Admirers of enchantress Anne Garner won't want to miss this half-hour EP outing with guitarist Jeff Stonehouse under the Fallows name. Issued on the German imprint oscarson, Soundness is strikingly presented in a twelve-inch vinyl pressing accompanied by a handmade six-page booklet featuring images by Sue Williams A'Court and calligraphy by Garner. Apart from three originals by her and the guitarist, the release includes a cover of “Sycamore Trees,” the wrenching torch song by Angelo Badalamenti and David Lynch that the late Jimmy Scott famously sang in a Twin Peaks episode.

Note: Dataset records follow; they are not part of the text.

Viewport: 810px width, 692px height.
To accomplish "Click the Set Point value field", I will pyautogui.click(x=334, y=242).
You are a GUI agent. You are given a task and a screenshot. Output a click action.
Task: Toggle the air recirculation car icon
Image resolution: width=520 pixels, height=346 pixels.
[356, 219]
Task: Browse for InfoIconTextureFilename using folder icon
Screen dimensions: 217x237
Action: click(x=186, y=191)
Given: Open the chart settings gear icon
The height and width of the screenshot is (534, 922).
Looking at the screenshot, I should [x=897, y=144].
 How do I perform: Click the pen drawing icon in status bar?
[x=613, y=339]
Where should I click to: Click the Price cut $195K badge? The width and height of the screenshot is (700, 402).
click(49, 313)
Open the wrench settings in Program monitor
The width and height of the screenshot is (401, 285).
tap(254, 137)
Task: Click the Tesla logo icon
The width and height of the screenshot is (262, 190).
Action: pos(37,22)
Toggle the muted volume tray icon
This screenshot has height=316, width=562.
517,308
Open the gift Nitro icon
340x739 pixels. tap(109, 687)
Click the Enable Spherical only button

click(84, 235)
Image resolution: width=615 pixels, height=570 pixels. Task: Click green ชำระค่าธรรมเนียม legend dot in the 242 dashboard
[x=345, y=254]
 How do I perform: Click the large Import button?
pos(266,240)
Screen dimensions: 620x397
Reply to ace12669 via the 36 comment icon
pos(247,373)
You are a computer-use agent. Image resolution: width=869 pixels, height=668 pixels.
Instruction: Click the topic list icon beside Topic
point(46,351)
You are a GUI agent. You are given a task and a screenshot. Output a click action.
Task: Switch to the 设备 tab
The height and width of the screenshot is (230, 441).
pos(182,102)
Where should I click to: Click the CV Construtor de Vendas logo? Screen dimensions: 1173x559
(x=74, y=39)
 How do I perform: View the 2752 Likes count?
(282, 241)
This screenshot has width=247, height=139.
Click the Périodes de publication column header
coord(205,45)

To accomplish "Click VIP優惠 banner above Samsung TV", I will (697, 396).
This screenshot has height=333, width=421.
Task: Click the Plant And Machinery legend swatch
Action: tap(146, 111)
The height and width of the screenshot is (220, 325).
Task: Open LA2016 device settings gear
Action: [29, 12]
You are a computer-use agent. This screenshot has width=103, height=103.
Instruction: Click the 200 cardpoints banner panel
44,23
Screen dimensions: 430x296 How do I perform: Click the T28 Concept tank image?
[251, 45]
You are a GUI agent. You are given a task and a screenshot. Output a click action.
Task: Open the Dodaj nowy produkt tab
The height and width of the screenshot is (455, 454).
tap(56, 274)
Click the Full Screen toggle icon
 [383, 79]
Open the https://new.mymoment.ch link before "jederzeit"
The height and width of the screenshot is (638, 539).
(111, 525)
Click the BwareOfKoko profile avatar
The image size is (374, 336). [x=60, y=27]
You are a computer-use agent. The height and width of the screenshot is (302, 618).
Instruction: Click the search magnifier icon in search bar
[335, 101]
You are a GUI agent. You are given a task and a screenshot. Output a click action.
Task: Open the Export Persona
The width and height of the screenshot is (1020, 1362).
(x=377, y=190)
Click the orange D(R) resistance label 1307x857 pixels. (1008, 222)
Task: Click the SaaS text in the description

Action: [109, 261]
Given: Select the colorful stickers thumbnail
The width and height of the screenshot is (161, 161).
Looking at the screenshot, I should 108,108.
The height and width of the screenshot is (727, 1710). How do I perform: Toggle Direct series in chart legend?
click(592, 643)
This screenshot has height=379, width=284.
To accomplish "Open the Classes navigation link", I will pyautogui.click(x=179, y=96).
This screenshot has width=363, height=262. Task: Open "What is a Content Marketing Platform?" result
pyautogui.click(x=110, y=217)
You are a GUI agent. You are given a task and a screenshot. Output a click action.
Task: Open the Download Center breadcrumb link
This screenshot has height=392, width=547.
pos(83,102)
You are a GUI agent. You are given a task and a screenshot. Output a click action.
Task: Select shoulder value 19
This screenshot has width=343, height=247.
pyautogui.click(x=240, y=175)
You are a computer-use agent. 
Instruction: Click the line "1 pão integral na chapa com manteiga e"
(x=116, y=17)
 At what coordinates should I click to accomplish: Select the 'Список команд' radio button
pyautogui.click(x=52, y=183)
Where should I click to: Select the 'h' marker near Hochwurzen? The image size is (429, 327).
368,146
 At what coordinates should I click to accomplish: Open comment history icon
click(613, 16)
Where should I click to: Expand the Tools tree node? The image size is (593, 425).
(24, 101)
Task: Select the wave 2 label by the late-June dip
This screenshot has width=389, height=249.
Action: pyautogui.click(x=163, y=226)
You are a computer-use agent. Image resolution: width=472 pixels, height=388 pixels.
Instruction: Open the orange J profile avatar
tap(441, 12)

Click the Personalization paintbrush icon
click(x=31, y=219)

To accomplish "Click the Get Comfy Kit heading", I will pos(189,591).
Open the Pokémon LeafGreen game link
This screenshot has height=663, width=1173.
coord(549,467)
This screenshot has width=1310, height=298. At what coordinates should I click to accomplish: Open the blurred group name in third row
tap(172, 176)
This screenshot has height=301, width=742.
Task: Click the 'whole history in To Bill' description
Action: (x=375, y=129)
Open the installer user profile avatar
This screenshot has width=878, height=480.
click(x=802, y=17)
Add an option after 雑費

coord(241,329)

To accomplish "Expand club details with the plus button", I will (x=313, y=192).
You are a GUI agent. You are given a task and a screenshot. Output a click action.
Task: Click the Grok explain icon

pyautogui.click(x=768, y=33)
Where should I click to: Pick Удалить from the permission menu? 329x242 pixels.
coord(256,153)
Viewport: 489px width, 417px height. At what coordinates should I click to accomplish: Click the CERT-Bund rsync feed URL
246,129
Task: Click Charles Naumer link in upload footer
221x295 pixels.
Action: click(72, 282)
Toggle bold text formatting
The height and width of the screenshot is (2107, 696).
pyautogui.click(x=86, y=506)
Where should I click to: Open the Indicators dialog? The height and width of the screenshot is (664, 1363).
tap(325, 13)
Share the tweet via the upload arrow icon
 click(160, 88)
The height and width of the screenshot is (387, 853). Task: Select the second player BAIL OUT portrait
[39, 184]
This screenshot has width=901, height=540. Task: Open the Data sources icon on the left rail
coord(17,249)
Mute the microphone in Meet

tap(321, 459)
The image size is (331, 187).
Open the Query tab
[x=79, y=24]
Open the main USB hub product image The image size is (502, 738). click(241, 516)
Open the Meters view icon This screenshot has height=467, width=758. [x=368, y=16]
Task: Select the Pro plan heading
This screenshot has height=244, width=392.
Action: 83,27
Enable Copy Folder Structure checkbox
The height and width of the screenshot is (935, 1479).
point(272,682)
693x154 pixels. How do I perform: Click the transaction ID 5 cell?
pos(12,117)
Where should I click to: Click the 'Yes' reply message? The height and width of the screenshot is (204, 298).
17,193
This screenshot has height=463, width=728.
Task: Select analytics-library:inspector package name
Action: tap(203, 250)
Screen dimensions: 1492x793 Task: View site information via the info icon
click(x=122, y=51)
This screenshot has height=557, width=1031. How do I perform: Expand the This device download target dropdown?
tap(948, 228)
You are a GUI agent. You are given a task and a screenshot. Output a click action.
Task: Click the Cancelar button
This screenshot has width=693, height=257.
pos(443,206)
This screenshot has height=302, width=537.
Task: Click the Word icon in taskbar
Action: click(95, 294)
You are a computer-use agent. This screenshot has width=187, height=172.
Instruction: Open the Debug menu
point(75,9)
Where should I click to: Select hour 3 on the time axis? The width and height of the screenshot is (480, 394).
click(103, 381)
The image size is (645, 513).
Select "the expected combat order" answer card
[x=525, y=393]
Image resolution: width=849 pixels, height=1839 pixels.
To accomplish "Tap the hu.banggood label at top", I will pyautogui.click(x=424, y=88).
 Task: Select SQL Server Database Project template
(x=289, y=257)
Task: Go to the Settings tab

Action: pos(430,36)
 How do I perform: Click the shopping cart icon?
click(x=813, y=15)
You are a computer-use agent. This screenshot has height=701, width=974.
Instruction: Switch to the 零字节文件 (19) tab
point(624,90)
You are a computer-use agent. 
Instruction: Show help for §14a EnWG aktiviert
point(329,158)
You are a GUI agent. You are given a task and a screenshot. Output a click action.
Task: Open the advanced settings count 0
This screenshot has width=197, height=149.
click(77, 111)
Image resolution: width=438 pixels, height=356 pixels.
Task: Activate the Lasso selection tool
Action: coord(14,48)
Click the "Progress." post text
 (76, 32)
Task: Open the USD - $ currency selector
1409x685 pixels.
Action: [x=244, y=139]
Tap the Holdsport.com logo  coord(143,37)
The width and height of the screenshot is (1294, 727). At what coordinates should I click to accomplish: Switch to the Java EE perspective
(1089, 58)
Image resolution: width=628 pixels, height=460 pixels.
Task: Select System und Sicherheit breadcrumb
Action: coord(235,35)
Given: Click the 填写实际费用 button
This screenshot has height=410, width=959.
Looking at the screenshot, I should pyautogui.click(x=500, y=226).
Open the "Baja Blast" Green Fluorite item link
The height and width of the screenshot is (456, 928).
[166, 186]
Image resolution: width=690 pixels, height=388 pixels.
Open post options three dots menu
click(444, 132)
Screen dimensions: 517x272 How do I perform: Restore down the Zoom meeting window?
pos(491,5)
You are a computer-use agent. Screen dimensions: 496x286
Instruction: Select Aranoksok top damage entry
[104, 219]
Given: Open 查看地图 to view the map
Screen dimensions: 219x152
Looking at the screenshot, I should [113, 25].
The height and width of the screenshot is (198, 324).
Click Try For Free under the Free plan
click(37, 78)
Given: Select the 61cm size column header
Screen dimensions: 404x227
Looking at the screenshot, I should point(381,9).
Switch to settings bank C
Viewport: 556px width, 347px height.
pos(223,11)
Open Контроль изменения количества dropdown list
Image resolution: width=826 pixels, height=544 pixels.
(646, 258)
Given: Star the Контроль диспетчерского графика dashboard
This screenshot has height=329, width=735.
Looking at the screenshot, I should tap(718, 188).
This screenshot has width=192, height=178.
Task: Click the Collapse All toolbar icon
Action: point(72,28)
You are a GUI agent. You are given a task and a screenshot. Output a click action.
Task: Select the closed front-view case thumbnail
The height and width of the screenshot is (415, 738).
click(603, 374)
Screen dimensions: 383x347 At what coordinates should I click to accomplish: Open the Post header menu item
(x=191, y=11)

The opening “Moon In Another Sky” wouldn't have sounded out of place on Garner's 2018 album Lost Play, given the material's glacial unfurl and her languorous, ever-so-delicate vocal delivery. With her voice accompanied by little more than guitar textures, the song's as stripped-down as it could be on instrumental grounds, yet the vaporous, reverb-drenched sound design lends the song a fullness that would be absent from a less elaborate production; with the material advancing in slow motion, a time-suspending character is also generated that amplifies the music's dream-like quality. Murkier by comparison is “Unspoken Love,” which in its dark shadings puts distance between Soundness and Garner's solo output; adding to that difference are jagged guitar shards by Stonehouse, even if undulating vocal emissions draw a clear connecting line from the EP to Lost Play and others in her discography. The Badalamenti-Lynch cover plunges the set even farther into darkness, with Garner's voice and flute the sole elements preventing the music from vanishing altogether into the depths. The downward trajectory continues with the eleven-minute title track, which sees the duo drifting through a tremolo-laden landscape smothered in hiss and cryptic atmospherics. Again the funereal tone is alleviated by the bright sonorities of the flute and the gentle murmur of the voice, but the music nonetheless exerts a strong seductive pull into the shadows.

Without wishing to take anything away from Stonehouse's contributions, it's Garner's voice that is the EP's primary selling point. That remarkable instrument lends itself to any number of vocal treatments, from a hushed quiver to a low-register shudder. Soundness might be more haunted than Lost Play, but it's still a must-have for Garner devotees.